Giro d’Italia 2018, UAE arroccata intorno a Fabio Aru

UAE Team Emirates vuole essere protagonista al Giro d’Italia 2018. La formazione emiratina sarà al via del #Giro101 con una selezione incentrata soprattutto intorno a Fabio Aru, che dopo i due podi già ottenuti punta quantomeno a ripetersi. Attorno allo scalatore sardo uomini in buona parte di esperienza, che lo potranno scortare sia in salita che in pianura, ma anche con la possibilità di potersi giocare qualche successo parziale, a partire da Diego Ulissi, che sarà la seconda punta della squadra, con licenza di colpire nelle frazioni intermedie. Assente invece un velocista, per concentrarsi maggiormente intorno al capitano in caso di bisogno e indirizzare la squadra in una direzione sostanzialmente unica.
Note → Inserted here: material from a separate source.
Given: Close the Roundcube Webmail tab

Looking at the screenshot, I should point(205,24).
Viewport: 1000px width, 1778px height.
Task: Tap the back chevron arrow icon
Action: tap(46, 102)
Corridori come Darwin Atapuma, Valerio Conti e Jan Polanc saranno validi elementi di supporto per il capitano in salita, anche se la loro indole li ha visti spesso all’attacco in questi anni e probabilmente avranno anche loro qualche spazio per provarci, così come in salita prezioso sarà anche Vegard Stake Laengen. Per le tappe di pianura sarà soprattutto Marco Marcato ad avere il compito di tenere al sicuro il capitano, con l’esperto Manuele Mori a completare una ambiziosa selezione.

Fabio giunge al Giro d’Italia con un’enorme voglia di essere protagonista – spiega Giuseppe Saronni – È una sensazione di forte attrazione nei confronti della corsa Rosa che gli consentirà di dare il massimo in ogni frangente. Al suo fianco è stata allestita una squadra di corridori in grado di percepire le stesse emozioni e di agire con le giuste motivazioni: la base della formazione è composta da ben cinque italiani, pronti a onorare l’appuntamento del Giro d’Italia e di valorizzare al meglio la maglia tricolore del capitano”.

L’aspetto psicologico è caro all’iridato di Goodwood, che e sottolinea l’importanza anche nell’approccio dei rimanenti componenti della squadra: “I tre ciclisti stranieri, Atapuma, Laengen e Polanc, hanno dimostrato di apprezzare la Corsa Rosa e di poter dare un contributo di entusiasmo a tutto il gruppo. Non va dimenticato – aggiunge –  che questi ragazzi hanno una buona attitudine con il successo sulle strade del Giro, basti ricordare le sei tappe conquistate da Ulissi, le due di Polanc e le tre vittorie di Aru, condite da due podi finali. Questi sono fattori che possono fare la differenza nell’economia di una grande corsa a tappe anche a cospetto di formazioni più forti sulla carta”.